London mayoral election 2016: Liberal Democrat candidate Caroline Pidgeon talks childcare, Tube and bus fares, congestion charge, airport expansion
As the Liberal Democrat candidate for mayor of London, Caroline Pidgeon dismisses suggestions that the contest to replace Boris Johnson in City Hall is a two-horse race between Labour hopeful Sadiq Khan and Conservative candidate Zac Goldsmith.
But she does not shy away from slamming the front-runners for being too self-important in their efforts to become the next mayor.
“It’s a very male-dominated race, and it’s all about egos,” Pidgeon told City A.M. in an interview earlier this month. “I’m running not because I want to be something, it’s because I actually want to do something.
“I’m offering something very different and I hope Londoners will listen to it and like it and think, actually, we’re going to get behind Caroline.”
Pidgeon, who has been on the London Assembly since 2008, lives in East Dulwich, south London, with her husband and two-year-old son. She says her experiences working and raising a family in London inform her policy proposals, from boosting City Hall funding for childcare – paid for with a new “tourist tax” of £2 per night in luxury hotels – to offering cut-price travel fares for workers commuting before 7.30am.
And she insists that, unlike some of her opponents, she will be able to deliver on her costed policy proposals: “Because I’ve been in City Hall, I understand how it all works. I can hit the ground running from day one.”
She is quick to reject promises from Labour candidate Sadiq Khan to freeze Transport for London (TfL) fares for the next four years. “This idea that you can freeze fares for the next four years and it’s not going to have an impact on infrastructure and investment in the transport network is absolute nonsense”. Yet she concedes her own plans to introduce targeted fare reductions, including half-price fares before 7.30am for people who use pay-as-you-go and a one-hour bus ticket so travellers do not have to pay multiple fares for switching buses, would cost TfL £30m per year.
However, Pidgeon says her discounts could be paid for by scrapping plans for the Garden Bridge – something she calls a “vanity project” of Boris’ which is “costing a fortune” – and more east London river crossings, along with ending a fare discount benefit for the families of TfL employees.
Pidgeon’s manifesto also includes plans to nearly double the existing congestion charge to £20 at peak times and impose a £3,000 annual tax on individual parking spaces at workplaces – hefty taxes she says will crack down on the “silent killer” of air pollution, even if they frustrate firms.
Pidgeon, an ardent opponent of airport expansion, likewise dismisses businesses’ calls for more runways, telling City A.M.: “I don’t buy the industry’s argument that they have got to keep on expanding, they have got to get to emerging markets.
“Whenever slots have come up, say at Heathrow, have they started to fly to emerging markets?
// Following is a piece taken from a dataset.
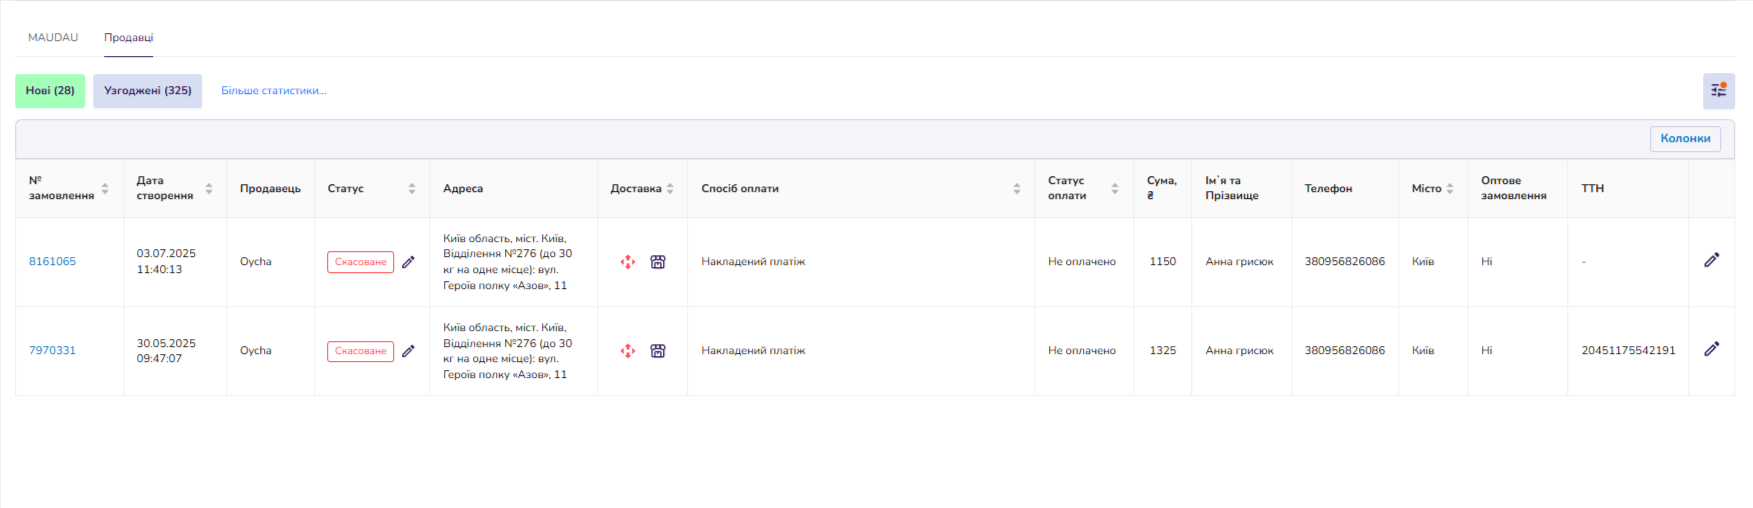The height and width of the screenshot is (508, 1753).
Task: Click the post office icon for order 7970331
Action: (x=658, y=351)
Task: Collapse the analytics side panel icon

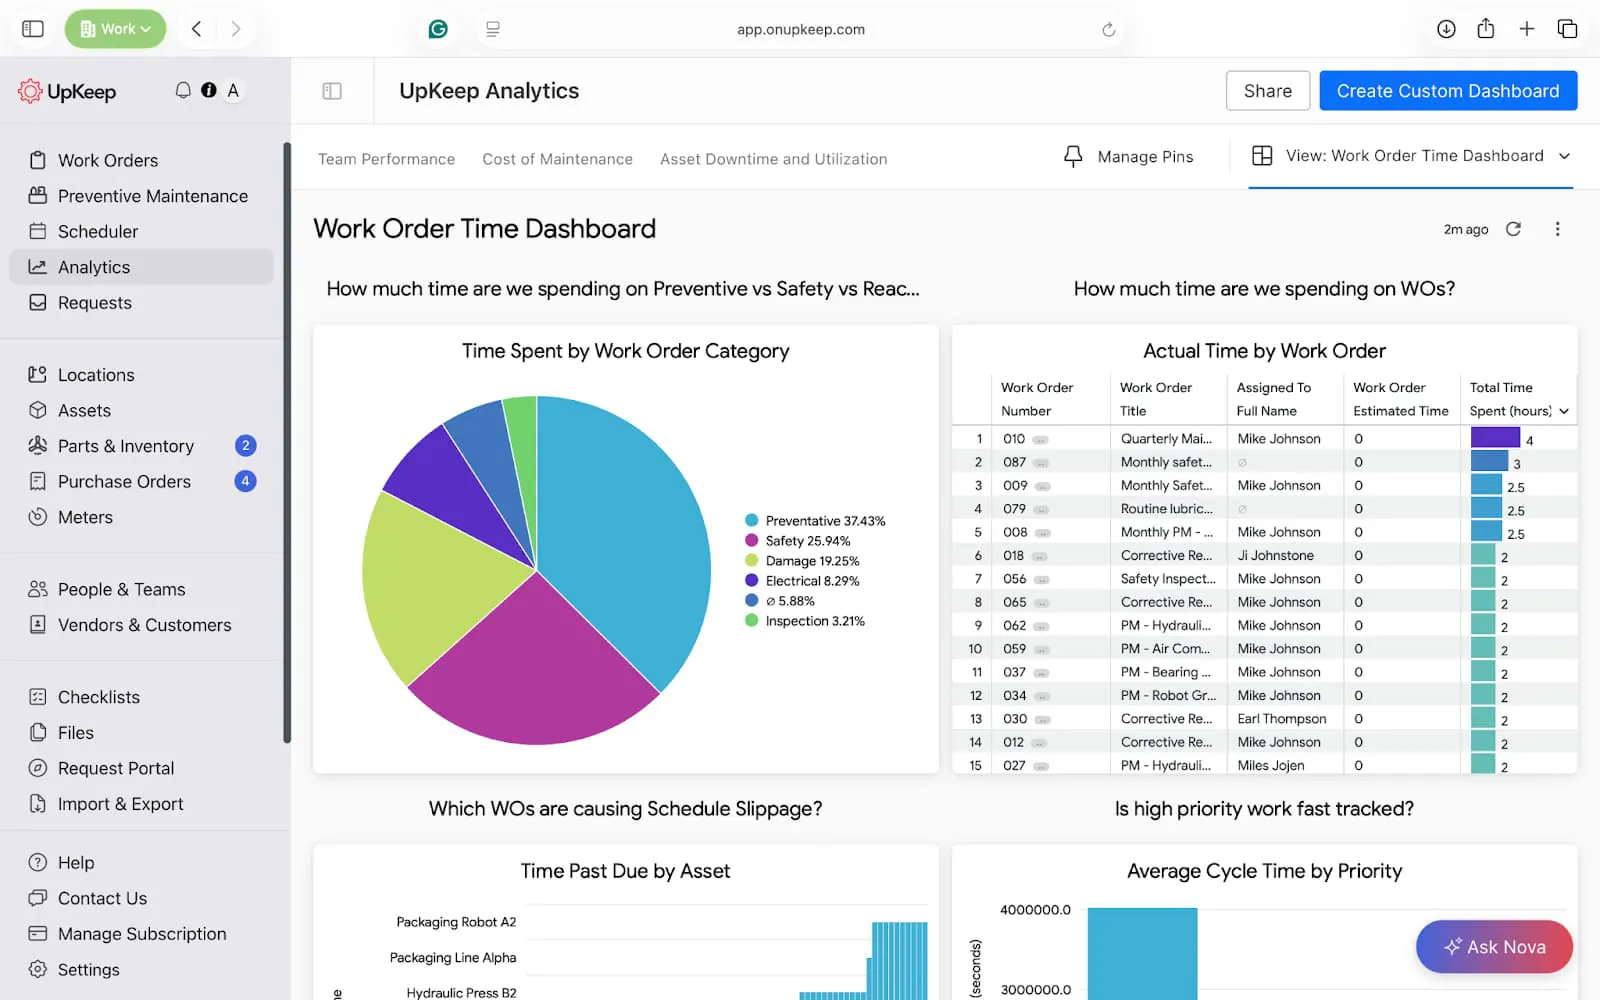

No. They’ve put more flights on to places like New York. With high-speed rail, we will be able to get rid of more of the short-haul flights, and actually we should maximise the existing airports rather than looking to expand.”
Pidgeon may be trailing heavily in the polls – the latest YouGov figures show her with just four per cent of the vote – but insists she still has a chance of winning, telling City A.M.: “This election is genuinely wide open. Londoners don’t really know any of us.”